WHAT YOU SHOULD DO:
Every line from the line containing "[Toro Star, $18.99] (1232, 1151)" through the final line below must be returned exactly, and no other line.

PROVIDED RECORDS:

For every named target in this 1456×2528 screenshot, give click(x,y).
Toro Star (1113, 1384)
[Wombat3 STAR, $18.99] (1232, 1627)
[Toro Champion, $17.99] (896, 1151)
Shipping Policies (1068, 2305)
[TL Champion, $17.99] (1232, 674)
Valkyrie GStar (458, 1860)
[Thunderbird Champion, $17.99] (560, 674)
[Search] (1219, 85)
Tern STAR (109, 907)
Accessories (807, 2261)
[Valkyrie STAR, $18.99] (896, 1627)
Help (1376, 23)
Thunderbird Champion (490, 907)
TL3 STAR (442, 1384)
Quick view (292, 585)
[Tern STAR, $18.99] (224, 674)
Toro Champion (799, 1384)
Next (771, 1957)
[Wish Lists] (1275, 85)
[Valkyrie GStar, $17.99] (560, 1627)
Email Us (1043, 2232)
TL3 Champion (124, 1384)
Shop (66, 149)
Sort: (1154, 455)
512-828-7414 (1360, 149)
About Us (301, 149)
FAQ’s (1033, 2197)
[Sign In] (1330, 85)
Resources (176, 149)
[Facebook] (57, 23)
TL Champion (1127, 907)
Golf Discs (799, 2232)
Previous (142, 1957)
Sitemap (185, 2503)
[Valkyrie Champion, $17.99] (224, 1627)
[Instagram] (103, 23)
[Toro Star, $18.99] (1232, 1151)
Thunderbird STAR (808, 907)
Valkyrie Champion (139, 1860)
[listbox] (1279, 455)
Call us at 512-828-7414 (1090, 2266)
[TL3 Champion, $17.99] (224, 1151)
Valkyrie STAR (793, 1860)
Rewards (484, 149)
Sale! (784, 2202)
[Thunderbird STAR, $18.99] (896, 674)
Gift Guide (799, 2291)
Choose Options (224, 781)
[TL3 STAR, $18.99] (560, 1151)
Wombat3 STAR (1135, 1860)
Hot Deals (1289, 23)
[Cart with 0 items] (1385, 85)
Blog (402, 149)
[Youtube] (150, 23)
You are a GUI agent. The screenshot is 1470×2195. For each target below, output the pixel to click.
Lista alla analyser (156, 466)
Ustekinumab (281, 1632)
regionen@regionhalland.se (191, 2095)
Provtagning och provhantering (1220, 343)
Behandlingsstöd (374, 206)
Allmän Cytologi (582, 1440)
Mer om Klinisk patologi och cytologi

SOLUTION TO THE PROBLEM:
[Toro Star, $18.99] (1232, 1151)
Thunderbird STAR (808, 907)
Valkyrie Champion (139, 1860)
[listbox] (1279, 455)
Call us at 512-828-7414 (1090, 2266)
[TL3 Champion, $17.99] (224, 1151)
Valkyrie STAR (793, 1860)
Rewards (484, 149)
Sale! (784, 2202)
[Thunderbird STAR, $18.99] (896, 674)
Gift Guide (799, 2291)
Choose Options (224, 781)
[TL3 STAR, $18.99] (560, 1151)
Wombat3 STAR (1135, 1860)
Hot Deals (1289, 23)
[Cart with 0 items] (1385, 85)
Blog (402, 149)
[Youtube] (150, 23)
You are a GUI agent. The screenshot is 1470×2195. For each target below, output the pixel to click.
Lista alla analyser (156, 466)
Ustekinumab (281, 1632)
regionen@regionhalland.se (191, 2095)
Provtagning och provhantering (1220, 343)
Behandlingsstöd (374, 206)
Allmän Cytologi (582, 1440)
Mer om Klinisk patologi och cytologi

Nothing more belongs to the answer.